An upright vacuum cleaner is configured so that a cleaner's main body is connected directly to a nozzle assembly which, in turn, may be brought into contact with a surface to be cleaned.

Additionally, in many of these upright vacuum cleaners, a drum brush is mounted in the nozzle assembly in order to increase the cleaning efficiency. The drum brush rotates at a high speed and is in contact with the surface to be cleaned, so that dirt or dust may be lifted from the surface to be cleaned and so that the lifted dirt or dust may flow into a dust collector included in the cleaner's main body through the nozzle assembly.

However, when the nozzle assembly having a drum brush is used, certain dirt or dust particles drawn into the nozzle assembly may be subjected to the rotational force of the drum brush which rotates at high speed, either while attached to the drum brush or when suspended in air.

Accordingly, the dirt or dust is rotated along with the drum brush, and thus it is impossible for the dirt or dust to flow into the dust collector included in the cleaner main body, which results in a reduction in the cleaning efficiency.

The present disclosure has been developed in order to solve the above-described and other problems in the related art.
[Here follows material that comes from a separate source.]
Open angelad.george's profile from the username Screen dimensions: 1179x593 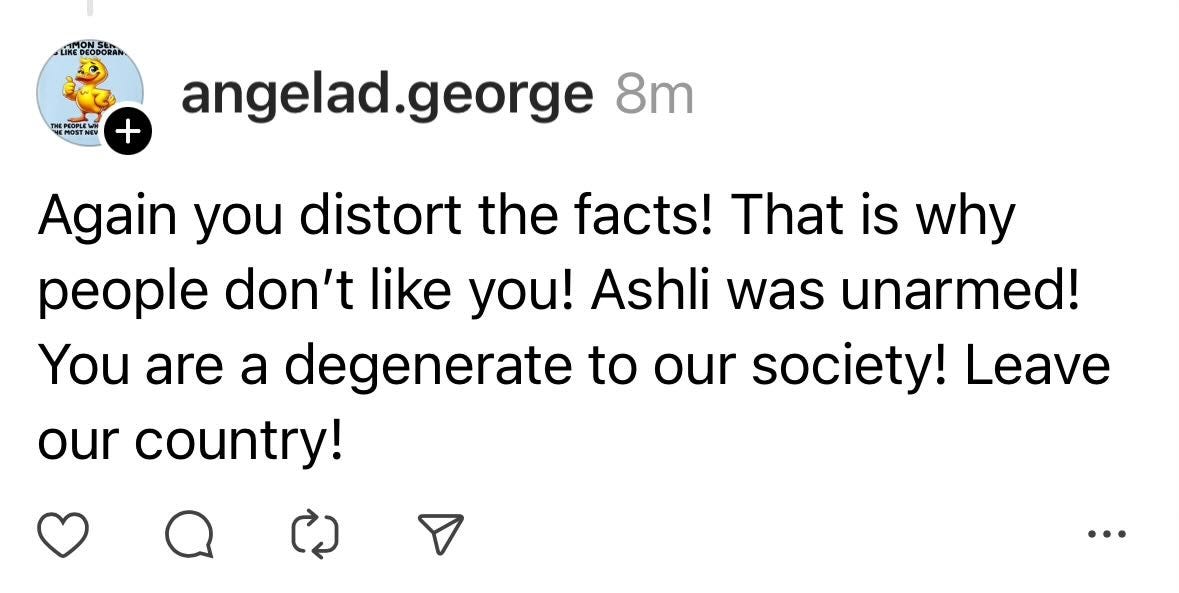[x=384, y=93]
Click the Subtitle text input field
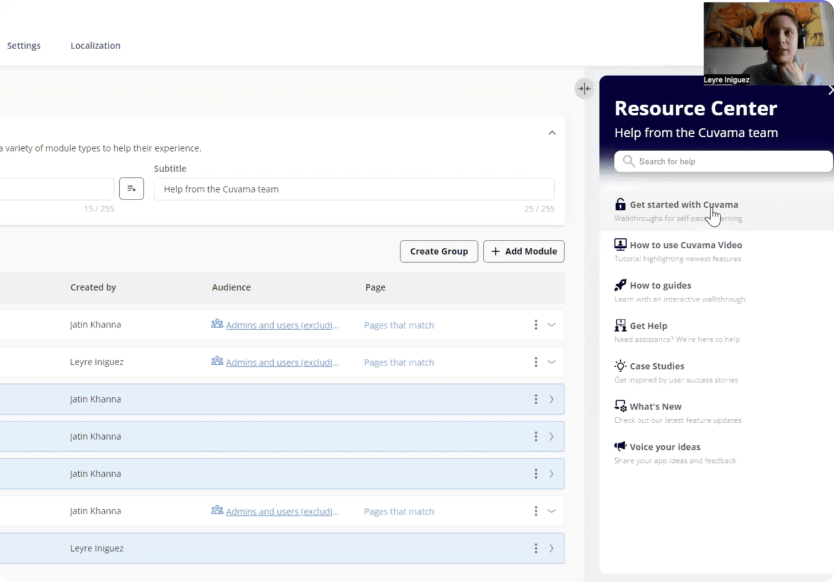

Accordingly, an aspect of the present disclosure is to provide a nozzle assembly for a vacuum cleaner capable of reducing an amount of dirt which is rotated along with a drum brush, thereby increasing cleaning efficiency.

An aspect of the invention extends to a nozzle assembly for a vacuum cleaner, including a case having an inlet for drawing in dirt or dust from a surface being cleaned and an outlet; a drum brush that is rotatably mounted in an inner space of the case; and a rotation-prevention member that is disposed between an inner wall of the case and the drum brush and which prevents the dirt from being rotated along with the drum brush.

The rotation-prevention member may be disposed at a location opposite to the outlet and the drum brush may be disposed at a location between the rotation-prevention member and the outlet.

The rotation-prevention member may be disposed at a position higher than a centre of the drum brush.

The rotation-prevention member may protrude from the inner wall of the case toward the center of the drum brush.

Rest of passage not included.